Freitag: Nachdem die EU mächtig Druck gemacht hat, plant der Energiekonzern Eon, sein Stromnetz zu verkaufen. Sollte es der Staat erwerben?
HOLGER KRAWINKEL: Ja, damit würden wir einem Trend in der EU folgen: Dänemark verstaatlichte 2005 die Stromnetze und machte es den skandinavischen Nachbarn nach. Ein weiteres Beispiel ist die Schweiz. Dort wurde eine Netzgesellschaft gegründet, die sich mehrheitlich in öffentlicher Hand befinden muss. Diese Länder vermeiden ständige Querelen zwischen privaten Betreibern und staatlichen Regulierungsbehörden um Investitionen und Instandhaltung. Während private Betreiber auf hohe Gewinne aus sind, geht es den Regulierungsbehörden um niedrige Kosten für die Verbraucher und um eine gute Infrastruktur.
Vor allem Finanzinvestoren interessieren sich für das Stromnetz - die Renditen sind sicher, die Risiken kalkulierbar. Sollte sich der Staat auf einen Bieterwettkampf einlassen?
Es ist zu befürchten, dass dies von der Bundesregierung versucht wird. Man wird diesen Prozess aber nicht vollständig steuern können. Paradoxe Entwicklungen sind möglich: RWE geht an Gasprom, Eon verkauft sein Netz an den britischen Netzbetreiber National Grid, Vattenfall an die staatliche schwedische Netzgesellschaft Kraftnät und EnBW an die neue staatliche französische Netzgesellschaft. Über eine Anbindung von deutschen Windparks wird dann in Moskau, London, Stockholm und Paris entschieden.
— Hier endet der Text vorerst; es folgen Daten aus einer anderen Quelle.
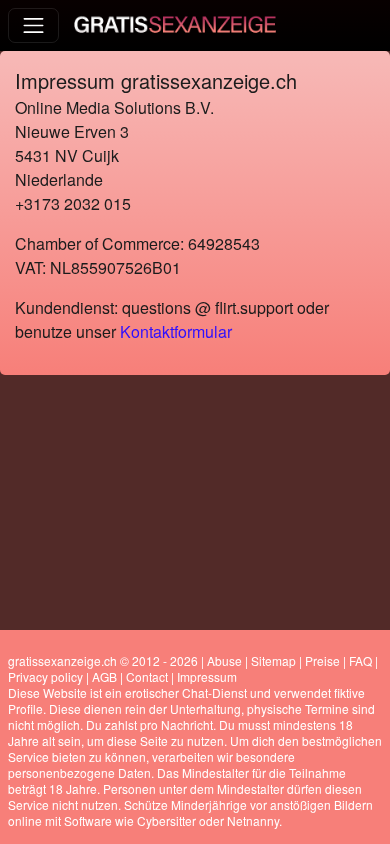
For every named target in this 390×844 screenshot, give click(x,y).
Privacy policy (45, 676)
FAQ (360, 660)
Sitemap (273, 660)
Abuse (224, 660)
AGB (104, 676)
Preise (322, 660)
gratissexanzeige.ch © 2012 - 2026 (103, 660)
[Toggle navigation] (33, 25)
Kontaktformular (176, 331)
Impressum (207, 676)
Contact (147, 676)
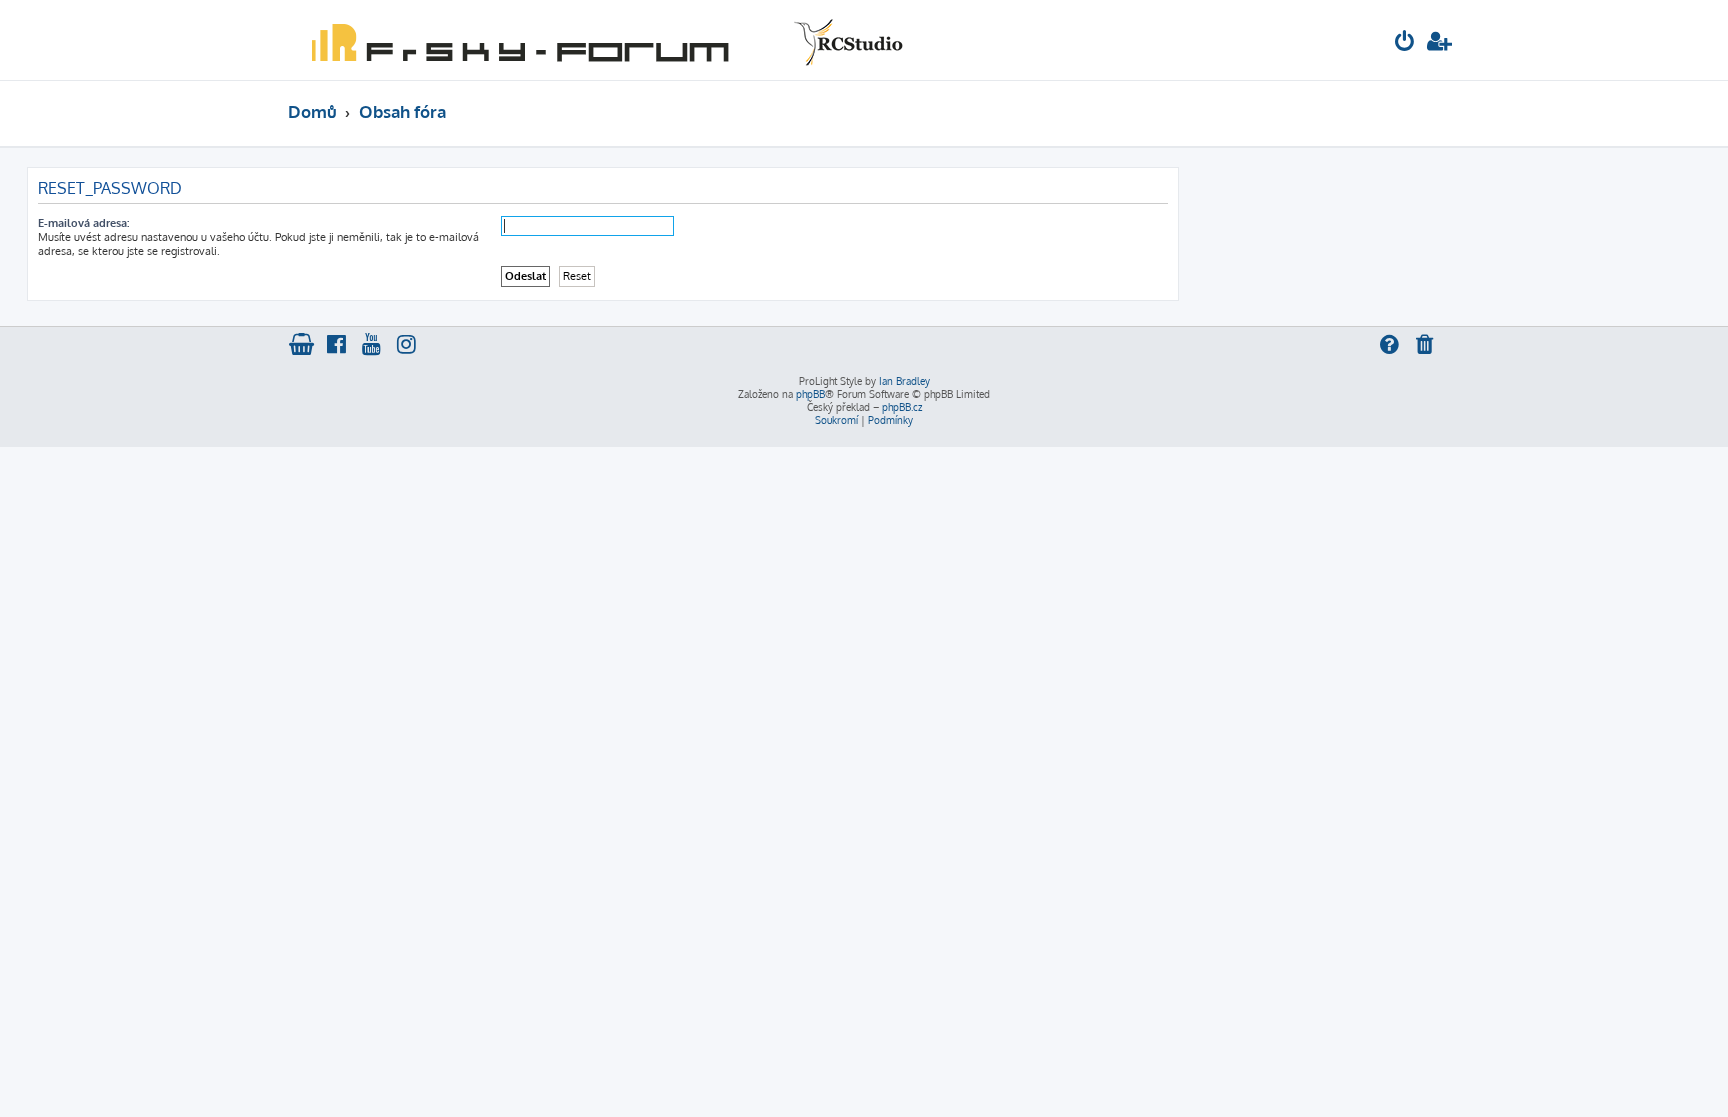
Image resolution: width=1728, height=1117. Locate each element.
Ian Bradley (904, 381)
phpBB (810, 394)
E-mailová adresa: (83, 223)
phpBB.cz (902, 407)
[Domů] (603, 40)
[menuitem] (1405, 43)
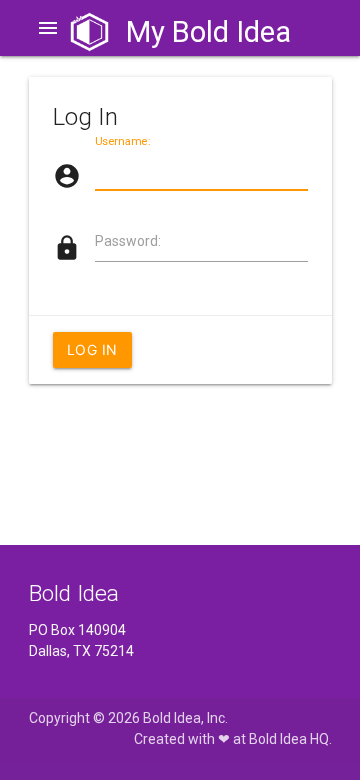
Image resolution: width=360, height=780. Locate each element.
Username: (122, 141)
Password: (128, 241)
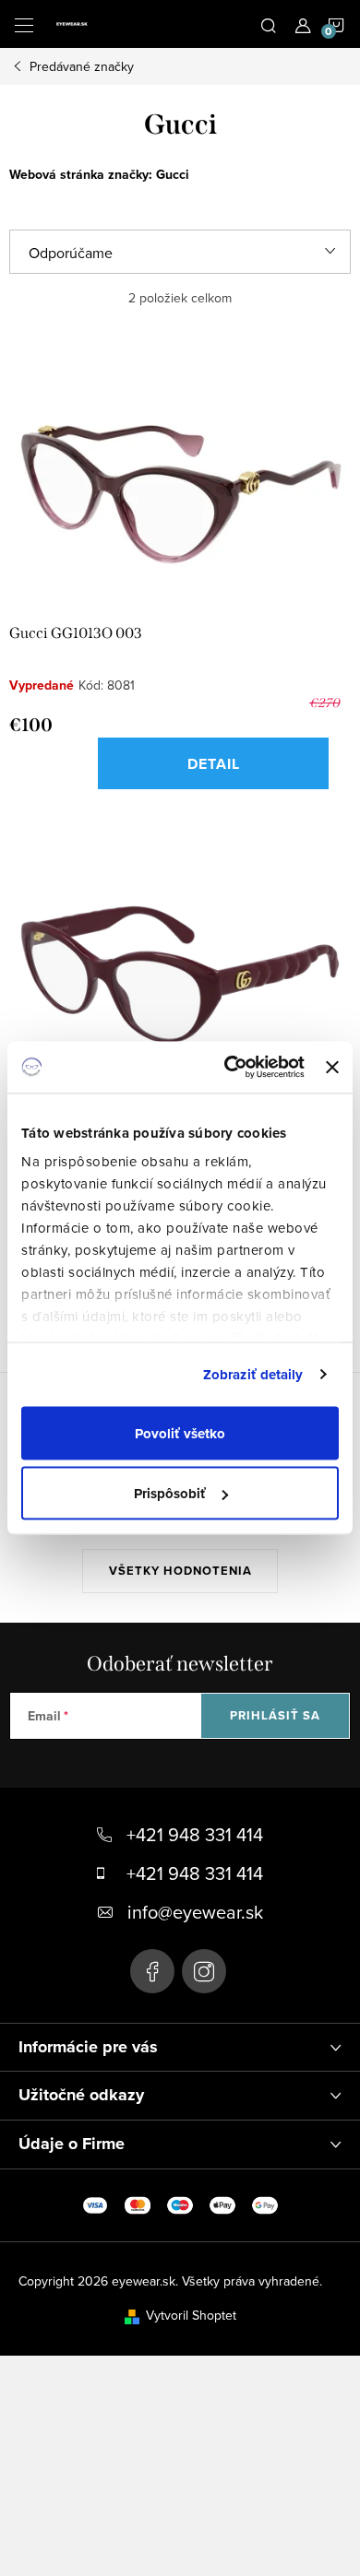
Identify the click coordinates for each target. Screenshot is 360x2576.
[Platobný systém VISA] (95, 2203)
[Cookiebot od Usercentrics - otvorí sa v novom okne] (229, 1068)
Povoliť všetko (180, 1433)
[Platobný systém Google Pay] (265, 2203)
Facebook (152, 1971)
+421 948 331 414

Inwiefern ermöglicht eine Verstaatlichung eine Energiewende?
Strom aus Wind- und Wasserkraft kann kostengünstig in Norwegen sowie im Mittelmeerraum erzeugt werden. Dazu brauchen wir europäische Übertragungsnetze. Wenn sich die Netze in öffentlichen Händen befinden, ist dies einfacher zu organisieren. Auch die dezentralen Potenziale für erneuerbare Energien erfordern neutrale Netze. Kommunen, die sich von ihren Netzen trennen wollen, brauchen eine öffentliche Alternative. Auch deshalb ist eine öffentliche Netzgesellschaft notwendig.
Früher oder später wird die EU die Energiekonzerne drängen, sich von ihren wertvollen Gasnetzen zu trennen. Sollte der Staat auch diese übernehmen?
Letztlich gilt für Gasnetze dasselbe wie für Stromnetze. Zunächst muss abgewartet werden, ob und inwieweit die EU die eigentumsrechtliche Trennung forciert. Sicher wird es Netzverkäufe geben. Für den Staat ist die Frage, wer künftig die Gasnetze betreibt, so wichtig wie die, wer die Stromnetze beherrscht. Schließlich handelt es sich um wichtige Infrastruktur.
Das Gespräch führte Dirk F. Schneider
Holger Krawinkel ist Energieexperte bei der Verbraucherzentrale Bundesverband (vzbz).